KINSHASA, May 28, 2015 — At the helm of the World Bank Group country office in the Democratic Republic of Congo since January 2015, Ahmadou Moustapha Ndiaye shares his views on the way forward and the DRC’s path to becoming an emerging economy.
What is your assessment of these first one hundred days in office?
Ahmadou Moustapha Ndiaye: “The first thing I did was to analyze the Congolese environment. I think that a sound understanding of the country’s social and economic environment is essential if we truly wish to align the World Bank’s programs with the priorities of the government and the people. I can now say that this alignment exists and that the different projects in our portfolio contribute significantly to improving the living conditions of the people of the DRC. The preliminary assessment was therefore very positive and revealed sound relationships with the government at both the central and sectoral levels. We offer a rich program that responds to the DRC’s priorities, which is an excellent starting point.

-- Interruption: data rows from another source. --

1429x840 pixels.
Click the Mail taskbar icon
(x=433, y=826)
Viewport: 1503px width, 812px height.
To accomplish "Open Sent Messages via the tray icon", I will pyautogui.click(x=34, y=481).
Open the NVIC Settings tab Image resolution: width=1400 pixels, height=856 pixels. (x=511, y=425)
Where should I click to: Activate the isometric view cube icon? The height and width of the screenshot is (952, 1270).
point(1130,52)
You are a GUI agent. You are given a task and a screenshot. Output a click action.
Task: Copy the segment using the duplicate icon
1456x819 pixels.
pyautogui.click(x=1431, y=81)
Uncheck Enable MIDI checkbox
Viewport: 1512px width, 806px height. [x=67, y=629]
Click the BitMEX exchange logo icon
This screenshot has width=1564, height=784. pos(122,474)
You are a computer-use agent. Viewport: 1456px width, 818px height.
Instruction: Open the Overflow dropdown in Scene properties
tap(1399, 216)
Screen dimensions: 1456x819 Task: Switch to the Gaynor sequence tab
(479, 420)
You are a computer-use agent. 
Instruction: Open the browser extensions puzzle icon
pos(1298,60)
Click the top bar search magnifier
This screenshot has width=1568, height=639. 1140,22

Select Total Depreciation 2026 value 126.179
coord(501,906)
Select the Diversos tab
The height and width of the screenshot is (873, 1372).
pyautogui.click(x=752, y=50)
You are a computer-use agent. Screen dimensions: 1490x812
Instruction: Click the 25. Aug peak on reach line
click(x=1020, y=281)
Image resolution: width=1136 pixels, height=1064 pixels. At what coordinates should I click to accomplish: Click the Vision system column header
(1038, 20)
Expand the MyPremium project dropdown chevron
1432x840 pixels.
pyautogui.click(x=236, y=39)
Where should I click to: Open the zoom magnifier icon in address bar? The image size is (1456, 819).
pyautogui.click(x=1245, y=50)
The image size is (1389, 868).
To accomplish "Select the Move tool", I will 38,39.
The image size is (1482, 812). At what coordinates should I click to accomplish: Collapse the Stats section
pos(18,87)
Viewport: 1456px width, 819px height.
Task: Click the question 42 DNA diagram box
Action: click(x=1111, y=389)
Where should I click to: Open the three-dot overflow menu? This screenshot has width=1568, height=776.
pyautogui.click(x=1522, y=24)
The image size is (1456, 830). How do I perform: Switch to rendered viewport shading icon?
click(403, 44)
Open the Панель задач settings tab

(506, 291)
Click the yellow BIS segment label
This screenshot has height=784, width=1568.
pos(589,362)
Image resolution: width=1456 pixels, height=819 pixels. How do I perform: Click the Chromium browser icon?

In addition to the added value that we are already providing in terms of the country’s social and economic development, we are reflecting on how we can enhance our aid effectiveness. Numerous challenges remain, particularly in the areas of health, the environment, and reform of the business climate. A number of these challenges stem from the fact that the country is so vast. What is important at the moment is that we build on what we have in order to obtain lasting results.”
The World Bank has quite a diverse portfolio in the DRC, ranging from water supply, to road development, to health, to nature conservation, to name a few. What do you see as the priority areas?
Ahmadou Moustapha Ndiaye: “The diversity of our portfolio attests to the scope of our challenges. Improvements can be made in all sectors. This is why the World Bank is involved in all the sectors mentioned and in several others such as education and agriculture. The challenge we face is making a choice between being involved in all these sectors throughout the country or concentrating our efforts on specific sectors in order to achieve a much more visible and lasting impact. This is not an easy choice, but it is one that must be made.
In fact, we will take advantage of the mid-term review of our assistance program in the DRC to assess these issues and consider the possibility of consolidating our portfolio. The World Bank might need to focus on a much smaller number of projects and make much bigger investments in them in order to produce a more lasting impact.”